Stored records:
☆ ☆ ☆ ☆ ☆
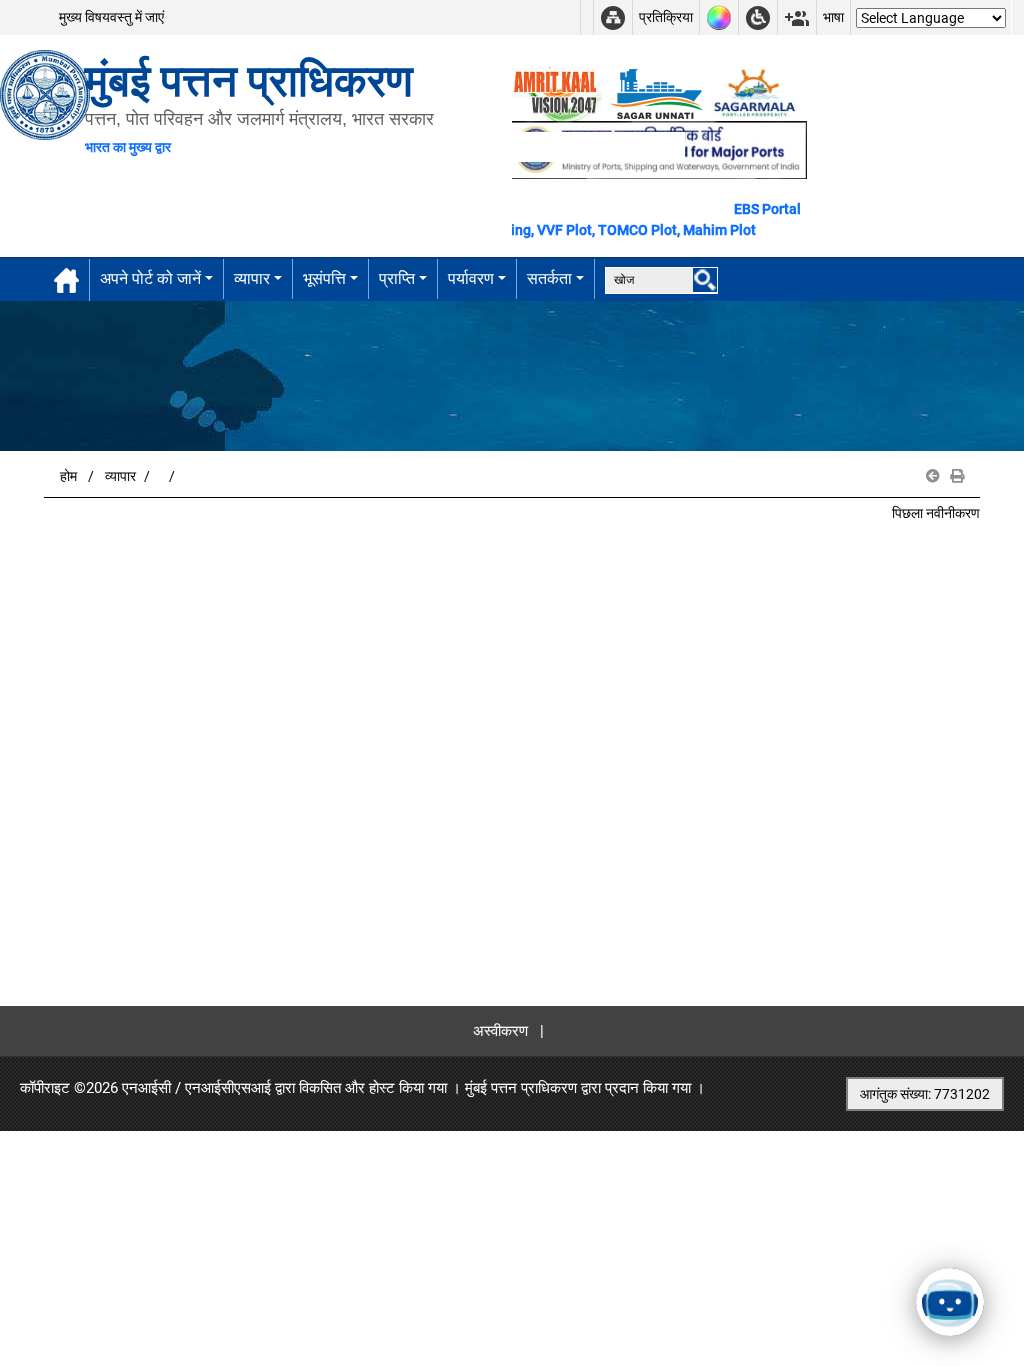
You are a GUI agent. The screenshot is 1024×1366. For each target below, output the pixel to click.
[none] (705, 280)
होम (68, 476)
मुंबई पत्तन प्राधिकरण (521, 1088)
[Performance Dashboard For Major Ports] (656, 93)
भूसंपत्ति (324, 278)
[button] (933, 476)
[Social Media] (797, 17)
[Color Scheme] (719, 17)
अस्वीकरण (500, 1031)
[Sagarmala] (756, 93)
☆ ☆ ☆ ☆ ☆
• Exercise aim
Write out the lines above from the one containing "[none] (705, 280)" through the last, exactly as they are.

• Reply
[none] (705, 280)
होम (68, 476)
मुंबई पत्तन प्राधिकरण (521, 1088)
[Performance Dashboard For Major Ports] (656, 93)
भूसंपत्ति (324, 278)
[button] (933, 476)
[Social Media] (797, 17)
[Color Scheme] (719, 17)
अस्वीकरण (500, 1031)
[Sagarmala] (756, 93)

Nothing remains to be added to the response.